As of 2026, only one spacecraft was able to image Castalia Macula. Galileo was the first and only spacecraft to obtain high-resolution images of the feature while orbiting Jupiter from December 1995 to September 2003, providing the most detailed images available to date. During Galileo's E14 flyby of Europa in March 1998, the probe achieved resolutions as fine as 20 m per pixel, clearly revealing details of the surface.

=== En Route Missions ===
As of 2026, two space probes are currently en route to Europa. The first, NASA's Europa Clipper mission, launched in October 2024, is expected to reach Jupiter in April 2030. It will orbit Jupiter along a trajectory that allows for at least 49 flybys of Europa, with the closest approaches coming within 25 km of the moon's surface.
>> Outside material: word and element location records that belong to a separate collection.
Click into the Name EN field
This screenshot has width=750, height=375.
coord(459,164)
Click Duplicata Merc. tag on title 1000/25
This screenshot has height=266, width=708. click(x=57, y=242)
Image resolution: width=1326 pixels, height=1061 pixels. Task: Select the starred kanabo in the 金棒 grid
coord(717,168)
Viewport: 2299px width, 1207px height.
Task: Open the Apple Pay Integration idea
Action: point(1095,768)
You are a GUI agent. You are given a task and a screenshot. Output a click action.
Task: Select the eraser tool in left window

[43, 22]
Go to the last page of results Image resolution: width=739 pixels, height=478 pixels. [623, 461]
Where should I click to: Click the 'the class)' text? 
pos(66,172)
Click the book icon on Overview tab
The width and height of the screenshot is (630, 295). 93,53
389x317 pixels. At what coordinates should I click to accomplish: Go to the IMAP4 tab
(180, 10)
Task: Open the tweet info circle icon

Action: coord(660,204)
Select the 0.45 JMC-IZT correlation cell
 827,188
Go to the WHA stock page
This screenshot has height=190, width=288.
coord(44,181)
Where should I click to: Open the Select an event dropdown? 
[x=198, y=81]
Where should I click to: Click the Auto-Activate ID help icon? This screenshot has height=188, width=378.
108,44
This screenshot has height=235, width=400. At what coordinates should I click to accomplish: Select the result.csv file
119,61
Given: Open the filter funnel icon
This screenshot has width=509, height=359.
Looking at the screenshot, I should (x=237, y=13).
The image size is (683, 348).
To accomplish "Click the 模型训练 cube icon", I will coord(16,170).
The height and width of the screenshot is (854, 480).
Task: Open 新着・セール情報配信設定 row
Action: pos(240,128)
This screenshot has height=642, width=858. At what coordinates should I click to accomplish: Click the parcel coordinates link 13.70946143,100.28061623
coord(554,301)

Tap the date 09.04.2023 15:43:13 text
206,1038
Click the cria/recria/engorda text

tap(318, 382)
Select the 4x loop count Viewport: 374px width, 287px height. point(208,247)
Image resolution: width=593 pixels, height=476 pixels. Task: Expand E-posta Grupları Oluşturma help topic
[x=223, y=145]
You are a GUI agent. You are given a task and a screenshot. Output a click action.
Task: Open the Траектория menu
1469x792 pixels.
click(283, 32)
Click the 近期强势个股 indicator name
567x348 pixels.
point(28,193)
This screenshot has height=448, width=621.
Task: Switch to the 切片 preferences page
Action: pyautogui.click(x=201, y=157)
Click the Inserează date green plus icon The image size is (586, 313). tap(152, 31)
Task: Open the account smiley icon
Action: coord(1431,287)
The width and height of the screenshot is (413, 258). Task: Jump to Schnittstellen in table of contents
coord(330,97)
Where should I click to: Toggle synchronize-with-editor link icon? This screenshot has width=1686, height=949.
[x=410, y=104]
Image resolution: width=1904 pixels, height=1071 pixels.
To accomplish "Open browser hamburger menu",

Equipped with an ice-penetrating radar, Europa Clipper will study both the surface composition of the macula and the subsurface structure of Europa's ice shell beneath the fractures of Castalia.

The second probe is the European Space Agency's Jupiter Icy Moons Explorer (Juice), launched in April 2023 and expected to reach Jupiter in July 2031. Juice will fly by Europa only twice, as its primary focus is on Ganymede and Callisto. Nevertheless, the data collected by Juice will complement the observations made by Europa Clipper.